What's On My Mind...

What's On My Mind...

Posted on October 01, 2019

BY DAVE RODRIGUEZ, SENIOR PASTOR

It’s 4:00 a.m. and I can’t sleep. Probably not a good time to reflect on what I am thinking these days. Or maybe it is. What AM I thinking?

I’m thinking of how discombobulated I am. I like that word. It’s an onomatopoeia…a word that sounds like what it represents. Discombobulated is a mish-mash of sounds and vowels and consonants. My thinking these days is a mish-mash of joys, fears, memories, sighs, wonders, and a few regrets. Ask me tomorrow what I am processing. Then again, the next day, and you’ll likely get two wildly different emotions.

But right now…at this moment…at 4:00 a.m. a little more than 8 months before I end my time as Senior Pastor of Grace Church I am having a slide-show of memories.

Stacia Matthews came to mind tonight as Cathy Foley, our elder chair, told me she had had dinner with her recently. I remember visiting her, along with Penny, in intensive care following her terrible stroke and praying for a miracle of recovery.
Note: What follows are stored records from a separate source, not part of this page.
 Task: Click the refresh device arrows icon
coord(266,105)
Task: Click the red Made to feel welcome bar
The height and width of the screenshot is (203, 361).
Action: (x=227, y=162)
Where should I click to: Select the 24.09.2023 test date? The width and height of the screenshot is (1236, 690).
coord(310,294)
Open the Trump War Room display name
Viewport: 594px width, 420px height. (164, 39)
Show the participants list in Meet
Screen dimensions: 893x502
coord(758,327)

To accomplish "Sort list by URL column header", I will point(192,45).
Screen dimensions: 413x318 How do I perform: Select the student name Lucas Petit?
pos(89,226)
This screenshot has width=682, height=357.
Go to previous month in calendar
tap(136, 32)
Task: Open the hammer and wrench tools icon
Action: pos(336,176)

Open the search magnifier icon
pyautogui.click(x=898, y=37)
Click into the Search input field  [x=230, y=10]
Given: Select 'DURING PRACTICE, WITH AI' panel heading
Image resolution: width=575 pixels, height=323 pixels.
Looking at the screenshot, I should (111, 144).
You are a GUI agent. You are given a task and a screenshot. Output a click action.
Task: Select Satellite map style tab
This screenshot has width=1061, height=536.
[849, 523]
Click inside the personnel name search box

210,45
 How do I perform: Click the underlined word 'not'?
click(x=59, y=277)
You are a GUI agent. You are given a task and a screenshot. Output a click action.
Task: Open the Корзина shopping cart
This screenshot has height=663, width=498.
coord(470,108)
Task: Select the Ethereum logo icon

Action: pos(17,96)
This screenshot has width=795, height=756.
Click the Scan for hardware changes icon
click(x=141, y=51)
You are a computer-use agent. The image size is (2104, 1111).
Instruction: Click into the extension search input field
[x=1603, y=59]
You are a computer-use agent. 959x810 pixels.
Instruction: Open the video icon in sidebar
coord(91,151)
It was a true prayer of faith because I could not see any way she would ever have a life again. And yet…today Stacia is vibrant and active and alive in every sense of the word. Yes. It is a miracle. I’m thinking about that tonight.

I’m thinking about one early morning years ago. The day we launched our first Day of Service. We had done the unthinkable and had canceled weekend worship services to, instead, send our people out into Central Indiana to be the hands and feet of Jesus. There, at our 146th St. campus parking lot in the early morning dark I wondered if anybody would show up or just stay home to write me a critical email. My memory though is one of hundreds of car lights streaming onto the campus and stretching down 146th St. I wept with joy and relief.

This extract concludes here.